Dildos Internatonal
Oct 7th, 2024 by Holiday
I send my lover dildos from across the world because I adore her. The benefits of a woman’s happiness should never be underestimated.
There was the 6.5-inch standard silicone dildo from Cambridge, a first-rate treat for a languid, Mr. Easy-styled solo session.
Now there is the 7-inch rock chick from Oklahoma, which often inspires her heavy-breathing refrain from the classic Rogers and Hammerstein musical at peak moments.
Next will be a thick, pliable 8-inch jelly dildo from Tokyo, and all the big pink box fun this implies.
My mission in life: the perfect Steely Dan for my true love.
“Inch by inch, my lust for you is bigger than a Cadillac.
I’ll will drive that dildo deeper, as long as you call me back.”
Not Fade Away (unreleased version)
Buddy Holly
I’m tired of monotonous newsagents and chic, over-priced coffee shops in the major airports of the United States, Europe and the Orient. I want elegant, sophisticated sex boutiques with exotic dildos that I may acquire to render my lover senseless.

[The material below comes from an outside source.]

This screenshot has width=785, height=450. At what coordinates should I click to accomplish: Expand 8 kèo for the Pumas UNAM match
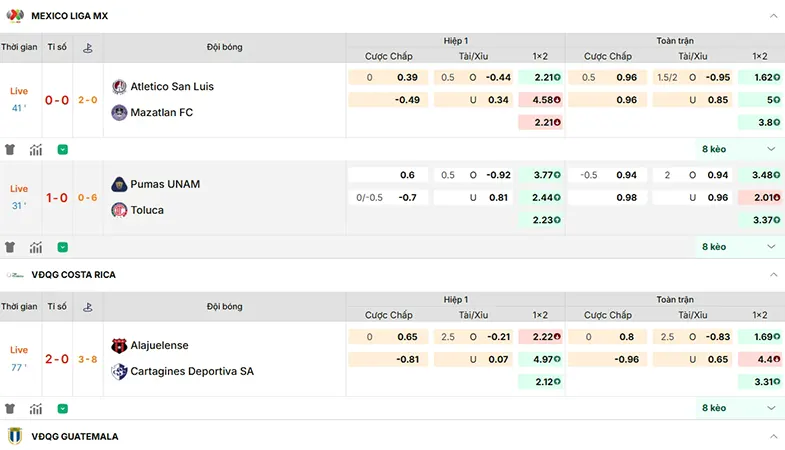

Imagine my nude paramour blindfolded and delicately secured by both her arms and her legs with soft ropes to a sturdy, mahogany Four-Poster Spire bed. Imagine her cunt achingly wet for cock. Imagine me inserting a swirled glass dildo in my lover’s swollen labia, stroking and thumbing her highly aroused clit.
I want her fucked and ravished, spent and delirious, sighing and drained.
And then I want my lover to use the new, pliable double-headed dildo and fuck me like a slut, knowing I often long for a well-hung man to take my ass.
Just like my lover, who pays homage to Descartes: I cum; therefore I am.